A quick post that details a useful operation: copying LetsEncrypt certificates from one machine to another.
(We also cover our use case: setting up certificates for private VPN networks that use public DNS entries.)
HTTPS, SSL Certificates, and LetsEncrypt
As a bit of background, the whole reason this is necessary, the whole reason we are dealing with the hassle of setting up SSL certificates, is to enable end-to-end encrypted connections to a server.
For example, we might have a web application that we want to make available over a VPN network.
The web application would have a private IP address on the VPN network, say 10.0.0.101
.
Now, what we want is for clients connected to the VPN to be able to visit a domain, say
foobar.limo
, and be able to make encrypted connections to the web service at 10.0.0.101
.
We can do this (assuming we control the foobar.limo domain) by creating a public DNS entry
for foobar.limo
to point to 10.0.0.101
. Then when visitors type foobar.limo
into their
browser, if they are connected to the VPN they will reach the web service at 10.0.0.101
.
To make connections encrypted, however, so that users can type https://foobar.limo
and make an
encrypted connection to the server at 10.0.0.101
, the server must have an SSL certificate
for the foobar.limo
domain.
Assuming the web service at 10.0.0.101
cannot be reached from the outside world,
it becomes necessary to perform several extra steps to enable SSL on the 10.0.0.101
server:
-
First, the DNS entry for
foobar.limo
must be temporarily updated to point to a server that:- has a publicly-accessible IP address,
- has LetsEncrypt and certbot installed,
- is connected to or can connect to the VPN or private
10.0.0.101
server, - has no services running on port 80
-
Second, the certbot utility must be run on the publicly-accessible server to request a new or renewed certificate
foobar.limo
. This will put the new or renewedfoobar.limo
cert files into/etc/letsencrypt/live
. -
Third, the LetsEncrypt certificates are owned by the root user, they must be owned by the root user on the remote machine they are copied to, and SSH/SCP via the root user is (or should be!) prohibited, the certificate files must be compressed using tar, so they can be copied as a non-root user; and on the remote machine, they must be uncompressed to the appropriate location.

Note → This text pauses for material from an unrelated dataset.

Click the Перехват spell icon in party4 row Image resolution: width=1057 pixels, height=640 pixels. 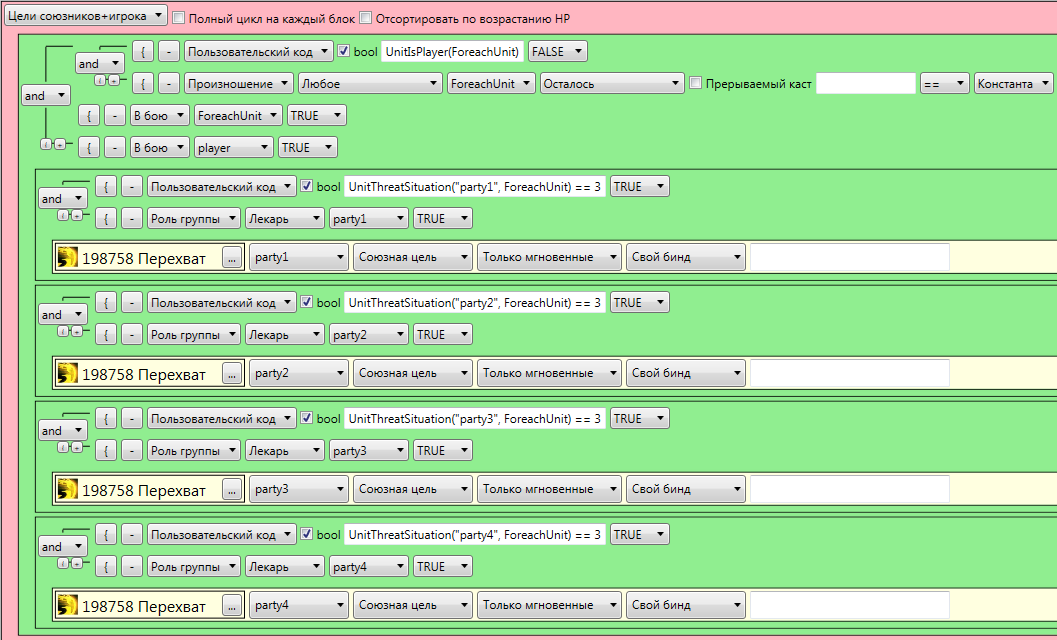point(68,606)
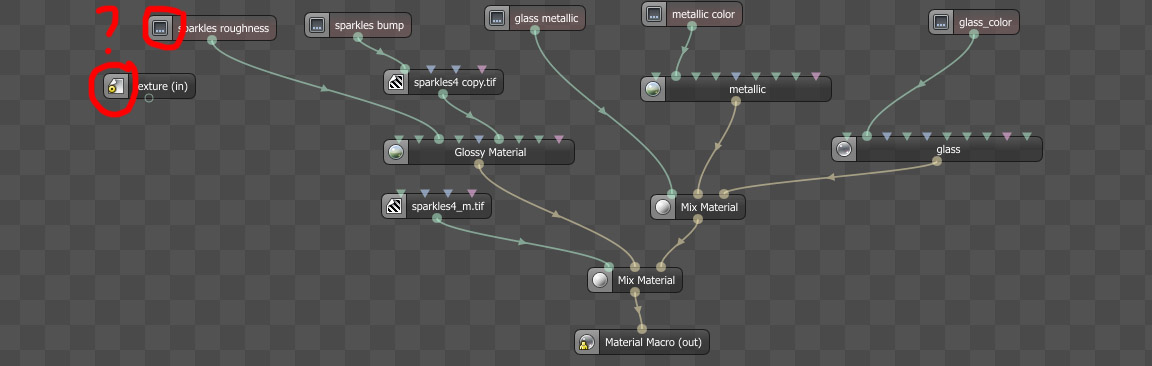The width and height of the screenshot is (1152, 366).
Task: Select the metallic color node icon
Action: tap(654, 14)
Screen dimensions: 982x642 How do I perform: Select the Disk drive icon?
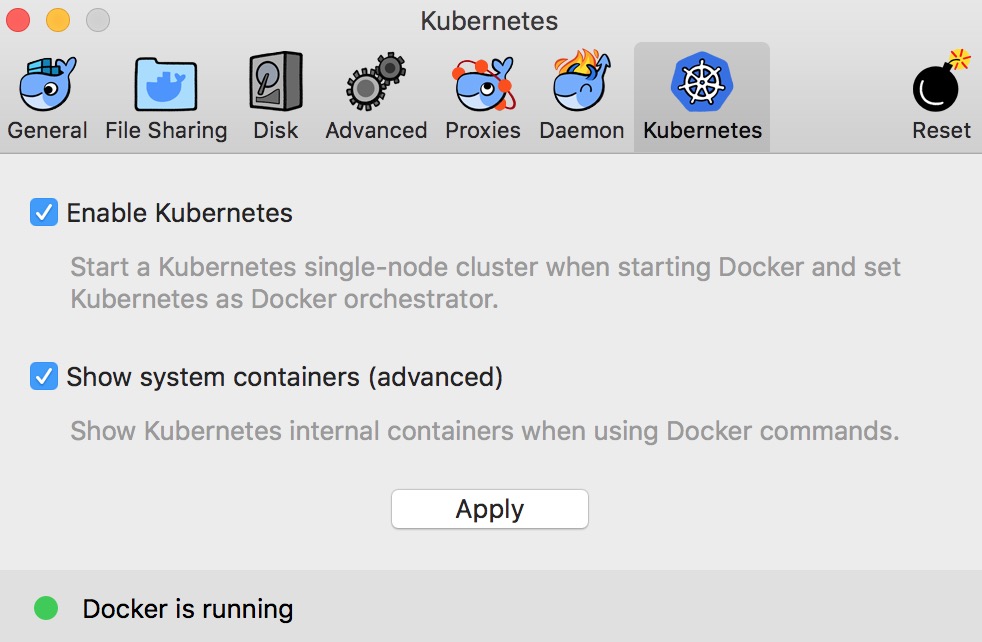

(Yes, there is always a relevant XKCD.)
In this post, we cover how this works, and why you might want to do this.
Create Certificates
The first time you create a private VPN certificate on a machine:
- Log into the DNS provider
- Create a DNS record - type A, pointing to the IP address of the public server.
- Run the certbot command to create a certificate on the public server (see below).

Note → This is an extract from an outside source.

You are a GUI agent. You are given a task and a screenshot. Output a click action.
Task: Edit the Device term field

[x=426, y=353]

- Copy the certificates to the private VPN node using scp (see below).
- Update the DNS record - type A, to point to the private VPN IP address of the private server.
Certbot Command
Command to create a certbot certificate (must be run as sudo):
#!/bin/bash
if [ "$(id -u)" != "0" ]; then
echo ""
echo ""
echo "This script should be run as root."
echo ""
echo ""
exit 1;
fi
set -x
DOM="foobar.limo"
certbot certonly \
--standalone \
--non-interactive \
--agree-tos \
--email test@example.com \
-d ${DOM}
This command requires port 80 be available (the --standalone
flag starts a standalone web server
that binds to port 80). If port 80 is being used this command will fail to run and the cert will not be created.

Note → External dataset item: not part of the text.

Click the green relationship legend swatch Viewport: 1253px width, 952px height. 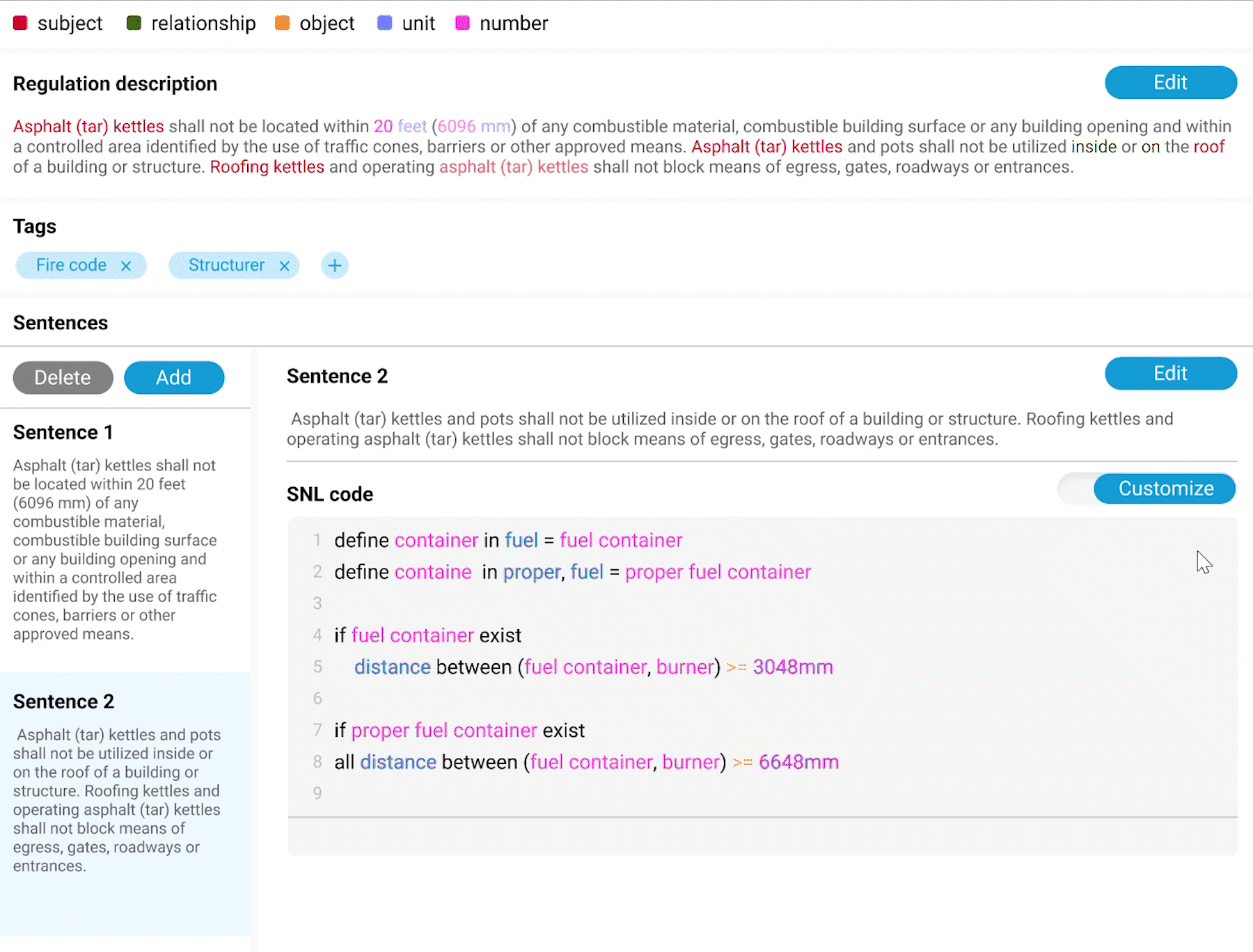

Tar Compress Certs Command
Archive on the public server:
DOM="foobar.limo"
sudo tar -chvzf foobar_certs.tar.gz \
/etc/letsencrypt/archive/${DOM} \
/etc/letsencrypt/renewal/${DOM}.conf \
/etc/letsencrypt/live/${DOM}
Secure Copy Certs Command
Use scp to copy certs to private remote machine:
scp foobar_certs.tar.gz user@10.0.0.101:~/
Untar Certs Command
On the private remote machine, untar the certs file copied over:
cd /
sudo tar -xvf ~/foobar_certs.tar.gz
Last, fix permissions for cert directories:
sudo chmod 700 /etc/letsencrypt/archive
sudo chmod -R 755 /etc/letsencrypt/archive/*
sudo chmod 700 /etc/letsencrypt/live
sudo chmod -R 755 /etc/letsencrypt/live/*
sudo chmod 700 /etc/letsencrypt/archive
Renew Certificates
When you renew a private VPN certificate on a machine:
- Log into the DNS provider
- Update the DNS record to a type A, pointing to the IP adress of the public server.
- Run the certbot command to renew a certificate on the public server (see above).
- Copy the certificates to the private VPN node (see above).
- Untar the certificates into place on the private VPN node (see above).
- Restore the DNS record - type A, to point to the private VPN IP address of private server again.